Write out verbatim only the lines starting at the line that contains "Given: Expand the" and ending at the line that contains "coord(580,115)", with both of those lines included.

Records for locating described items
——————
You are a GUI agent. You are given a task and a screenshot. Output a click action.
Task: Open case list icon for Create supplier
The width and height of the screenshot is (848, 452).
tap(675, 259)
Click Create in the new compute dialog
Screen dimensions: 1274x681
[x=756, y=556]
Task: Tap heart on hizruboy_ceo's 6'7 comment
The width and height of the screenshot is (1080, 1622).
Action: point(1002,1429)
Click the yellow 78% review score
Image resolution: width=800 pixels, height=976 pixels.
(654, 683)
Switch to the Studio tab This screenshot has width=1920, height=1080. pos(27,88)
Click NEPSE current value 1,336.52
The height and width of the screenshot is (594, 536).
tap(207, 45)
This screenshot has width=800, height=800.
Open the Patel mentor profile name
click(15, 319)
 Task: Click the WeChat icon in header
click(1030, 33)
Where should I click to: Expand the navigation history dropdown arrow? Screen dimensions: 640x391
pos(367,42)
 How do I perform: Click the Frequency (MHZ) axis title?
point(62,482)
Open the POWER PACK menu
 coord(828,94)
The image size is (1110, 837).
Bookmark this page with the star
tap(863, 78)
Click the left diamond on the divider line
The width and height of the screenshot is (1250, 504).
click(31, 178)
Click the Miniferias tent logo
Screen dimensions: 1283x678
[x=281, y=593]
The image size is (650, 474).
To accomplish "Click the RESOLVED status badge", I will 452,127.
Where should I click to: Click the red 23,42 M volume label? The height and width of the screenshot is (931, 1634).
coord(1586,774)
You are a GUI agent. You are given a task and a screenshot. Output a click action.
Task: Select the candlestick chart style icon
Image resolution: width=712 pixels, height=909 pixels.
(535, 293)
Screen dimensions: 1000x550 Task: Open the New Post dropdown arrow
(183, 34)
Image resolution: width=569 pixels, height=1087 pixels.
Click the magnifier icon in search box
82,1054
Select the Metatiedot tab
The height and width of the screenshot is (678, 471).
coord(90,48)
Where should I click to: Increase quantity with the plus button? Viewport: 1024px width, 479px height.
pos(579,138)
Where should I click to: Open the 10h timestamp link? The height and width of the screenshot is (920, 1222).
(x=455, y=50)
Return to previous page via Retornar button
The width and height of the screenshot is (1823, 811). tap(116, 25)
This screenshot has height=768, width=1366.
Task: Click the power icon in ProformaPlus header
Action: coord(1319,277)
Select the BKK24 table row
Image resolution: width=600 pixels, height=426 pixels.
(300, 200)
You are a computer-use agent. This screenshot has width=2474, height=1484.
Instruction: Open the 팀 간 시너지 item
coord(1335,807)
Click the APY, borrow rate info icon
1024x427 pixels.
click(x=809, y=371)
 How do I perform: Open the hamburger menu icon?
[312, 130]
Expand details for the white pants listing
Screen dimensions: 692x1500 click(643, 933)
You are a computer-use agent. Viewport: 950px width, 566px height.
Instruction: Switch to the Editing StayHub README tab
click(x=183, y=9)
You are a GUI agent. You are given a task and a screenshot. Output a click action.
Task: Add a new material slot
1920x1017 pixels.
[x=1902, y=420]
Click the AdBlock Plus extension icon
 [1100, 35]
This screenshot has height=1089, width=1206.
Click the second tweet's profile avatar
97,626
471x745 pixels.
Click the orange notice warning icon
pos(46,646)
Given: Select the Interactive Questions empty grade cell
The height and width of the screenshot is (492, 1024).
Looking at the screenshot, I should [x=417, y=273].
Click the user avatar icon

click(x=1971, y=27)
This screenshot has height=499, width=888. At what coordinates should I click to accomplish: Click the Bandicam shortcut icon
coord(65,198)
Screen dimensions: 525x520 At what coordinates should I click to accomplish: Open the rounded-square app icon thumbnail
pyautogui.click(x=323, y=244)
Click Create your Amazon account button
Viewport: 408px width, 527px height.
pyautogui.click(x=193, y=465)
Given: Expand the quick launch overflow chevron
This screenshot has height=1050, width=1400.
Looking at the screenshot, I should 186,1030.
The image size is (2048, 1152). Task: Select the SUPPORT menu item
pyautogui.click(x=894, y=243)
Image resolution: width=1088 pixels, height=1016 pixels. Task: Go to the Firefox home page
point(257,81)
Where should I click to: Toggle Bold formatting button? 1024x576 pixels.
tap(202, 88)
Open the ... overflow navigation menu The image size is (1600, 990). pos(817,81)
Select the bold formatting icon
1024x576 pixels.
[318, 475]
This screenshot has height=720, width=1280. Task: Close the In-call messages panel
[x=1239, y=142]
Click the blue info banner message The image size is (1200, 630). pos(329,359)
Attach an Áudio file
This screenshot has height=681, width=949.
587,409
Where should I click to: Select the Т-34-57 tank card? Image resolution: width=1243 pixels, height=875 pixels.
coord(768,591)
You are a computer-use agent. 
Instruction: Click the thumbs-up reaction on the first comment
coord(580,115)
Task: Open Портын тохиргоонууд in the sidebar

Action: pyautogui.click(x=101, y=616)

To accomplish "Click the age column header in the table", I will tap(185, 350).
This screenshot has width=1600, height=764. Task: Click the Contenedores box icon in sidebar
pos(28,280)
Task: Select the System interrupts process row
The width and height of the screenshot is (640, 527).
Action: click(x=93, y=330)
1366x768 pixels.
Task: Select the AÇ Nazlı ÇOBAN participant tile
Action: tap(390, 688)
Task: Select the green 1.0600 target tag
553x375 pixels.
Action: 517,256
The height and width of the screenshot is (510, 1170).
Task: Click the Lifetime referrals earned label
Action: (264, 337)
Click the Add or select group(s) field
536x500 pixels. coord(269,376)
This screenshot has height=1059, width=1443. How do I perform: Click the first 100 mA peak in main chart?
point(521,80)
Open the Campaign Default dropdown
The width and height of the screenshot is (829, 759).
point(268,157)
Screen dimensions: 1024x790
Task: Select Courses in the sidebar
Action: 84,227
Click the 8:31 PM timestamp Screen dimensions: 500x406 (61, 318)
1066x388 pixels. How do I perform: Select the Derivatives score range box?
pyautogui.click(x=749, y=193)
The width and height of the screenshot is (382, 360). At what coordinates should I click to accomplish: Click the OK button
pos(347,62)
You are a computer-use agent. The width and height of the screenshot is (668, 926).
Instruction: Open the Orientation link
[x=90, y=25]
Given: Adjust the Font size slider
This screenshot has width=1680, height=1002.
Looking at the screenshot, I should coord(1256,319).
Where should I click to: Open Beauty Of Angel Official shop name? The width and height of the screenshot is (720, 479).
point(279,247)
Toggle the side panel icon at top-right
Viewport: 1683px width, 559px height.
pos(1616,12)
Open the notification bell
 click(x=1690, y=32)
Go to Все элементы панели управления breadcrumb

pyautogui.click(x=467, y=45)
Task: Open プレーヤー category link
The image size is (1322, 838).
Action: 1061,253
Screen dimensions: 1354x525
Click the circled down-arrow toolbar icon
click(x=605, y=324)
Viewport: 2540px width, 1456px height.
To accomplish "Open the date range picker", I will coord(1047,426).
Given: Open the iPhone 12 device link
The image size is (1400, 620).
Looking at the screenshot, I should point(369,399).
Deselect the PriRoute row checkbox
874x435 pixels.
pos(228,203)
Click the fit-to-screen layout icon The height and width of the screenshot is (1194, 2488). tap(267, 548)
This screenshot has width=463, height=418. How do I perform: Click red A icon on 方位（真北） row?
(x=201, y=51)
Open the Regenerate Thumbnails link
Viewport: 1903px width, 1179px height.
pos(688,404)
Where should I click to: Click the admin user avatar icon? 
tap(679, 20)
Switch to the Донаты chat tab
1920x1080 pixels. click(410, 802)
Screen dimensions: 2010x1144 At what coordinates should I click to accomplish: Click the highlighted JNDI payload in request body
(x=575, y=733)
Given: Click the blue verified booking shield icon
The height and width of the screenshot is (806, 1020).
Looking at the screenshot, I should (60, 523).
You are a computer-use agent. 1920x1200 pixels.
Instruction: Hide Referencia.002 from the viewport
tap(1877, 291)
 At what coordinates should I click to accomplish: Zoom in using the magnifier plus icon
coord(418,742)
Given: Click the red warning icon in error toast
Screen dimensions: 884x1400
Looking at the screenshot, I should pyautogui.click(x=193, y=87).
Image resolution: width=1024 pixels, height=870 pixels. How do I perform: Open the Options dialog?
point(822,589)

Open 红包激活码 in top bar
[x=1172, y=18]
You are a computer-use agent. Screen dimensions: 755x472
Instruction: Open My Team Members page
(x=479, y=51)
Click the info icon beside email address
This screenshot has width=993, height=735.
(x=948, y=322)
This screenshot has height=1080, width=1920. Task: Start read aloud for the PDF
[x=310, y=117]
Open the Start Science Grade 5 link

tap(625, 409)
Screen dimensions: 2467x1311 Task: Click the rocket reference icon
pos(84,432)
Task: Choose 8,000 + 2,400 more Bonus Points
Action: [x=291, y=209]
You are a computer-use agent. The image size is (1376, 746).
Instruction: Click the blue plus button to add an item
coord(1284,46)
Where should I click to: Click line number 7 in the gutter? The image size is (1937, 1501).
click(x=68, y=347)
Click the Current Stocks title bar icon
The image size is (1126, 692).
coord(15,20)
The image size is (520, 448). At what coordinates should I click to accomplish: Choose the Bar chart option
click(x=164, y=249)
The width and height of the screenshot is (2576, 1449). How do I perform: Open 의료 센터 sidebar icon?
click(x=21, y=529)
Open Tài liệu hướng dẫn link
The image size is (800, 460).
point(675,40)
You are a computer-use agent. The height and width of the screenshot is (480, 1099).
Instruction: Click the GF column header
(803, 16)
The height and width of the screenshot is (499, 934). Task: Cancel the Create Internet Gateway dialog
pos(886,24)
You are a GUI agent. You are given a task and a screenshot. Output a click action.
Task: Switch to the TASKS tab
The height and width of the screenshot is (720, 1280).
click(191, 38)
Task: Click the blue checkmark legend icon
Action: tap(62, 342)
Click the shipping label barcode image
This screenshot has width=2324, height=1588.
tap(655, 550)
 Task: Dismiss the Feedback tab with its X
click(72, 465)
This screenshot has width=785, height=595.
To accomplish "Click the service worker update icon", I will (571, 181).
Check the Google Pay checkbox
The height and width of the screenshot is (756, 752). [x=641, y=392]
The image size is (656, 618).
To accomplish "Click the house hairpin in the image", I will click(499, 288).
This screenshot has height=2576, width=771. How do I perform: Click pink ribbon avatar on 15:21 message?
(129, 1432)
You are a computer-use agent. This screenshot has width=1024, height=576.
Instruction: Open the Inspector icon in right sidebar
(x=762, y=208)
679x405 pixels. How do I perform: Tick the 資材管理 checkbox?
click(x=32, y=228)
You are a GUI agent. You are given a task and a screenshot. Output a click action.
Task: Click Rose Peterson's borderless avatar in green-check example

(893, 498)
——————
Solution to the problem ::
Given: Expand the quick launch overflow chevron
This screenshot has height=1050, width=1400.
Looking at the screenshot, I should 186,1030.
The image size is (2048, 1152). Task: Select the SUPPORT menu item
pyautogui.click(x=894, y=243)
Image resolution: width=1088 pixels, height=1016 pixels. Task: Go to the Firefox home page
point(257,81)
Where should I click to: Toggle Bold formatting button? 1024x576 pixels.
tap(202, 88)
Open the ... overflow navigation menu The image size is (1600, 990). pos(817,81)
Select the bold formatting icon
1024x576 pixels.
[318, 475]
This screenshot has height=720, width=1280. Task: Close the In-call messages panel
[x=1239, y=142]
Click the blue info banner message The image size is (1200, 630). pos(329,359)
Attach an Áudio file
This screenshot has height=681, width=949.
587,409
Where should I click to: Select the Т-34-57 tank card? Image resolution: width=1243 pixels, height=875 pixels.
coord(768,591)
You are a computer-use agent. 
Instruction: Click the thumbs-up reaction on the first comment
coord(580,115)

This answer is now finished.